SEOUL, Dec. 13 (Yonhap) -- Already fragile relations between South and North Korea may face a bumpy road ahead following Pyongyang's shock execution of leader Kim Jong-un's once-powerful uncle, analysts said Friday.

The North's Korean Central News Agency (KCNA) announced earlier Friday that Jang had been executed on Thursday immediately after a military tribunal sentenced him to death for "such hideous crimes as attempting to overthrow the state," including plotting a military-backed coup.

A photo, taken right before the execution and carried by the official Rodong Sinmun newspaper, showed Jang, gaunt, handcuffed and looking down, being led by two uniformed guards.

Jang was considered North Korea's No. 2 man and held the vice chairmanship of the country's powerful National Defense Commission. Married to Kim Kyong-hui, the younger sister of late North Korean leader Kim Jong-il, 67-year-old Jang was known to be a guardian of the young leader, exerting influence mainly in the economic sector.

The execution came several days after the North announced Jang's dismissal from all of his official posts, including the vice chairmanship, as the country simultaneously launched a public campaign warning against treason.
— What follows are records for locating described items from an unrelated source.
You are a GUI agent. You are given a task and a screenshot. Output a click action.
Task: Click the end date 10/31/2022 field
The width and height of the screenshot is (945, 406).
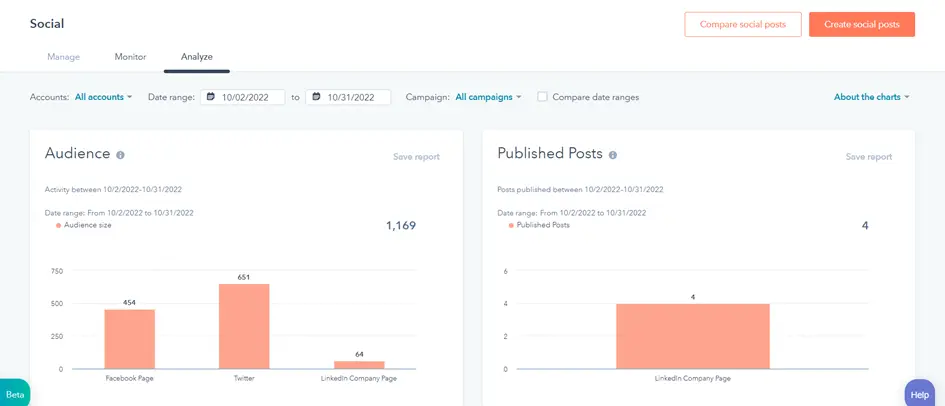point(350,97)
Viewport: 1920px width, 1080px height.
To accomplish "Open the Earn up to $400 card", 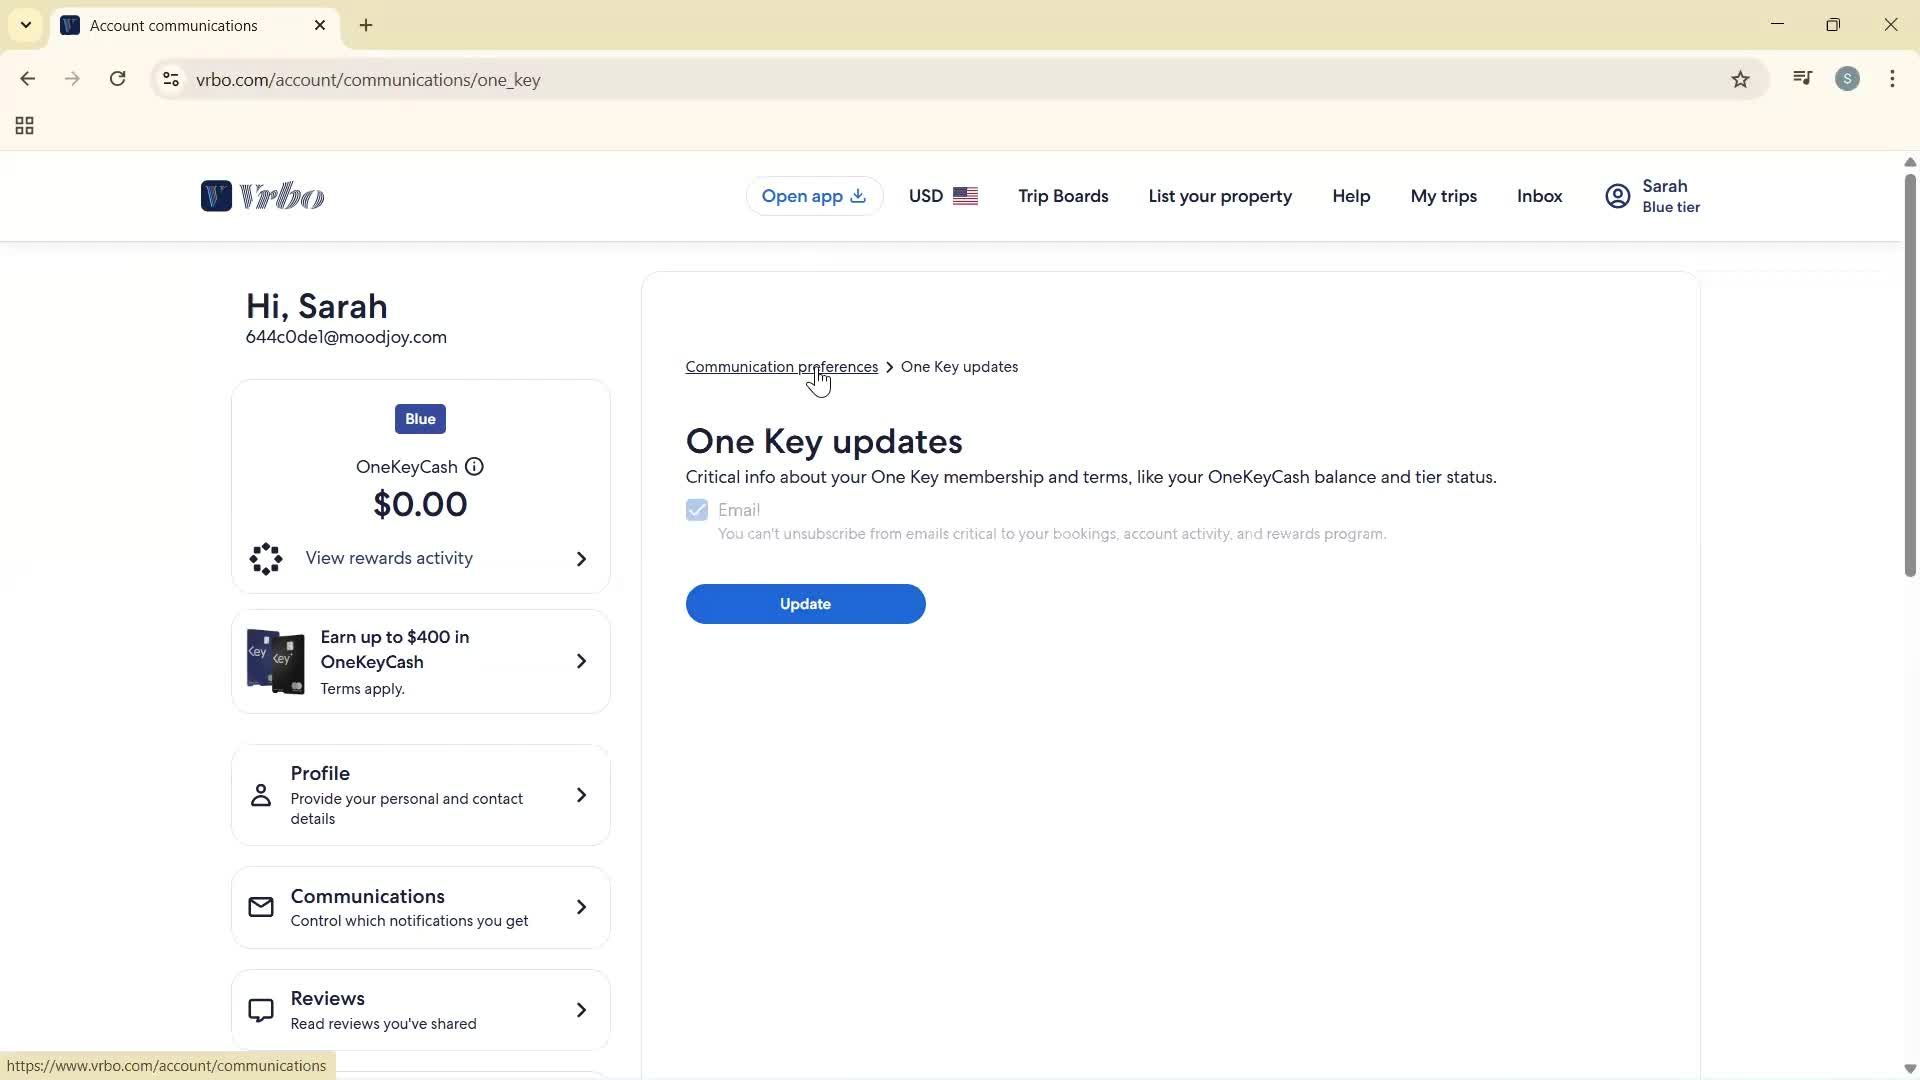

In addition to plotting to topple the government, Jang's alleged crimes also included sympathizing with American and South Korean policies and selling North Korean land and natural resources overseas with unpatriotic motives.

"All facts go to clearly prove that Jang is a thrice-cursed traitor ... he had desperately worked for years to destabilize and bring down the DPRK ... by employing all the most cunning and sinister means and methods, pursuant to the 'strategic patience' policy and 'waiting strategy' of the U.S. and the South Korean puppet group of traitors," read the sentencing, released by the KCNA.

Experts said the purge of moderate-minded Jang may cool relations with the South and the U.S., while increasing the political influence of hardliners in the military and security ministry who favor military agitation rather than engagement with the outside.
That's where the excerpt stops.